2. Variance of effect. A person who consumes large amounts of alcohol necessarily produces, in the liver, increased amounts of acetaldehyde, the primary chemical by-product. In people with an abnormal metabolism -- those with the disease -- two things occur. First, because of the ability to consume larger amounts of alcohol, acetaldehyde is created in larger amounts. And second, because the breakdown of acetaldehyde to acetate is less efficient in the alcoholic, a further build-up of acetaldehyde occurs. This large amount of acetaldehyde then invades the brain and is treated as a toxic substance. The brain, in turn, creates a new, opiate-like substance -- tetrahydraisoquinolone, or TIQ -- when it metabolizes the excess acetaldehyde. Thus the alcoholic gets "high" from the combined actions of the stimulant effect of ethanol and the narcotic effect of TIQ. The physical experience of alcohol consumption is therefore quite different for the person with this special metabolism.

3. Tolerance Increase: Once again related to the difference in alcohol metabolism, the alcoholic will experience an increased ability to sustain the stimulant effect and corresponding avoidance of the sedative/toxic effect. Since the disease dynamic requires more and more alcohol to attain the ethanol/opiate "high" as described earlier, larger amounts are consumed with greater frequency, and cellular adaptation -- addiction -- is greatly promoted and hastened.

4. Relationship Development: It is a human characteristic to try to form a relationship with anything that makes us feel good -- be it material possessions, sex, food or sports. Because of the physiological make-up of the alcoholic, the association with alcohol begins with a courtship that does not initially appear dangerous or threatening. As the amount and frequency of use increase, so does the denial process that protects alcohol from blame for consequences that are being experienced.

An important psychological dynamic of this relationship is the diminished significance and enjoyment once derived from activities that brought fulfillment, such as school, job, family, hobbies, and self-development. The attractiveness and intensity of the "high" make these pursuits both boring and difficult and are now viewed by the alcoholic as drudgery.

As the disease progresses, the alcoholic struggles more and more with these psychological issues. Some alcoholics apply great amounts of willpower to control their drinking in order to fulfill their obligations to school, job, and family, while others disconnect from most of their responsibilities to be free to pursue their relationship with alcohol. Still others may have so little control over the addictive process or their behavior while drinking that they are forced into the criminal justice system.

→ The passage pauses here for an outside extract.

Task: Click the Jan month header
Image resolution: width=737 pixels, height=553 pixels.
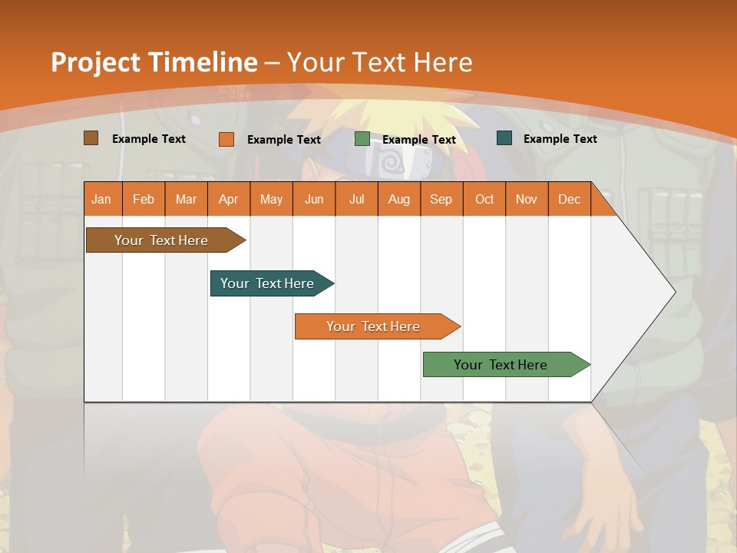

So this is the "disease" of alcoholism. While the process is very similar to that found in other drugs, many substances are more addictive than alcohol and may not require the same degree of physiological predetermination.

It is important to understand that different people experience the effects of drugs differently and that this difference is primarily physiological -- not psychological or environmental, nor an issue of character, willpower, or mental health.